Colton Ryan (born June 10, 1995) is an American actor and singer. He is known for his performance as Conrad "Coco" Roy in the Hulu miniseries The Girl from Plainville (2022), for which he garnered critical acclaim, and for playing Connor Murphy, a role which he understudied in the Broadway musical Dear Evan Hansen and reprised in the 2021 film adaptation. He is also known for originating Gene Laine in Girl from the North Country, and the main role of Samuel on the Apple TV+ series Little Voice.

Early life and acting career
Ryan was born and raised in Lexington, Kentucky. Ryan attended the School for the Creative and Performing Arts (SCAPA) for grades six through twelve, where he majored in theatre. His acting career took off in 2015 while attending Baldwin Wallace University when he played Dickon in the Idaho Shakespeare Festival production of The Secret Garden.

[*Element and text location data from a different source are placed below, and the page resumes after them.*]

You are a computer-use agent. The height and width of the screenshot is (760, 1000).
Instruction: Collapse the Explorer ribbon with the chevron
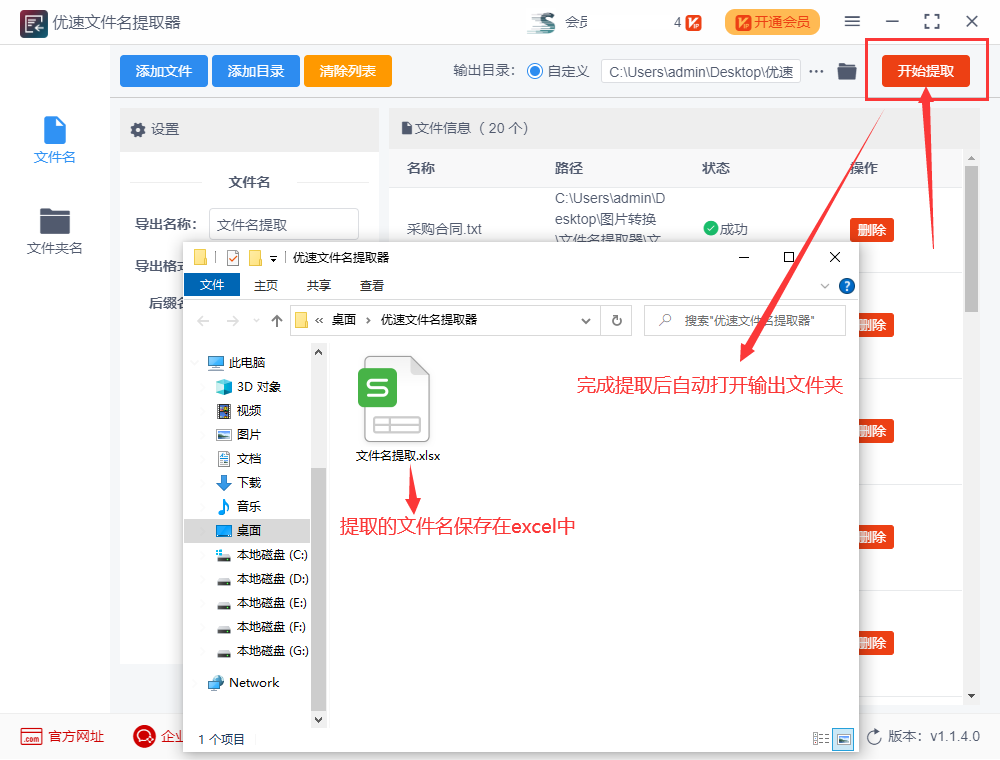[x=825, y=284]
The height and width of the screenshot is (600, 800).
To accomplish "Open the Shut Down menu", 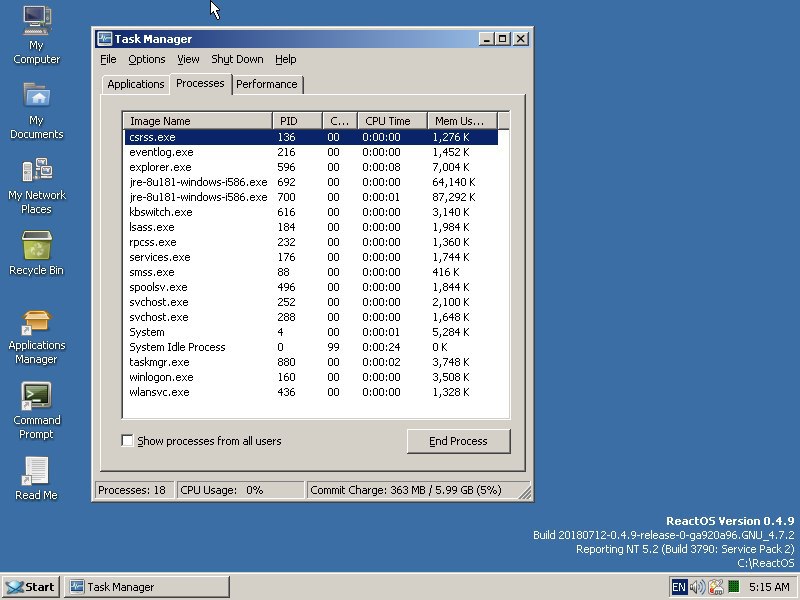I will 237,60.
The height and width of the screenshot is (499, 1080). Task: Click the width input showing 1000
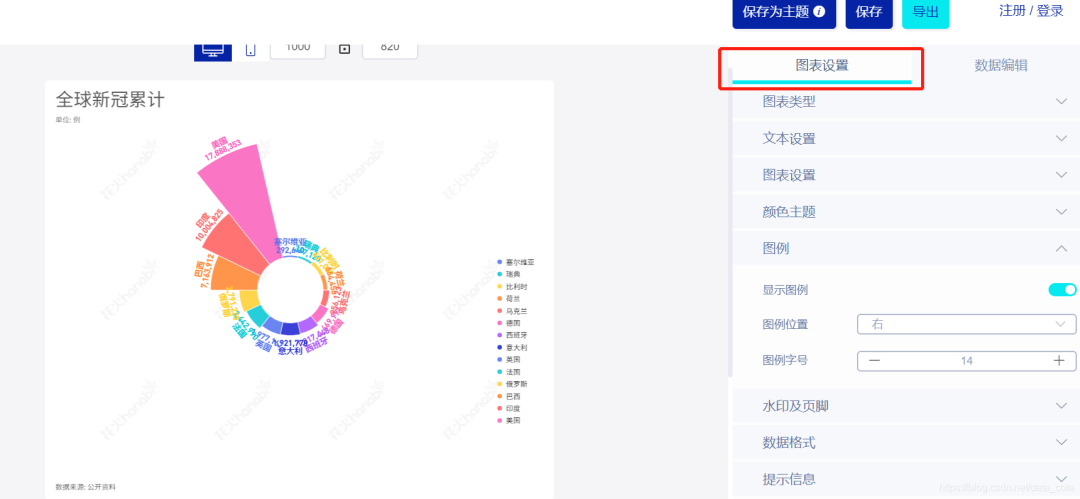point(298,48)
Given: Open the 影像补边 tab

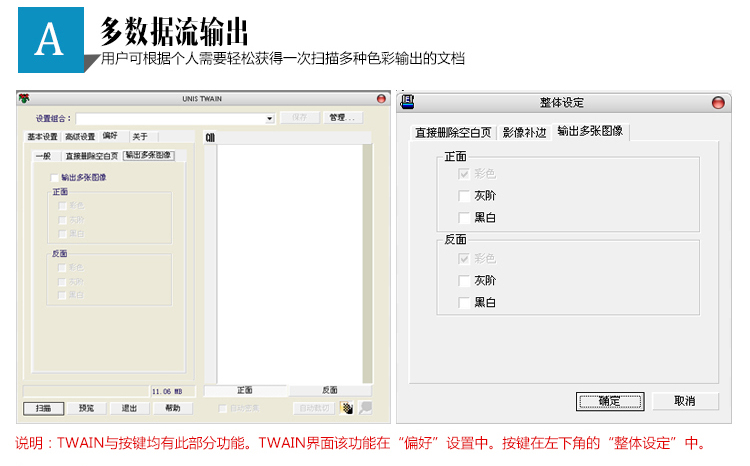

He made his Broadway debut in 2016 as the standby for Evan Hansen, Connor Murphy and Jared Kleinman in Dear Evan Hansen, which he stayed until 2017, when he graduated with his Bachelor of Fine Arts degree from Baldwin Wallace University. That same year, he made his television debut in a guest role on Law & Order: Special Victims Unit and then played the recurring role of J.J. Elkins on the Showtime series Homeland the following year.

In 2019, he originated the role of White Rabbit/Alfred Hallam/March Hare in the Off-Broadway production of Alice By Heart and made his film acting debut in The Social Ones and Adam. In 2020, he starred in the Bob Dylan musical Girl from the North Country as Gene Laine, a role in which he originated in the 2018 Off-Broadway production, but the production was shut down that May due to the COVID-19 pandemic.

In 2020, he starred in the main role of Samuel on the Apple TV+ series Little Voice and as Bruce in the Amazon Studios film Uncle Frank. It was also announced that year that he would reprise the role of Connor Murphy in Stephen Chbosky's film adaptation of Dear Evan Hansen, which premiered as the Opening Night Gala Presentation of the 2021 Toronto International Film Festival, followed by a theatrical release on September 24, 2021.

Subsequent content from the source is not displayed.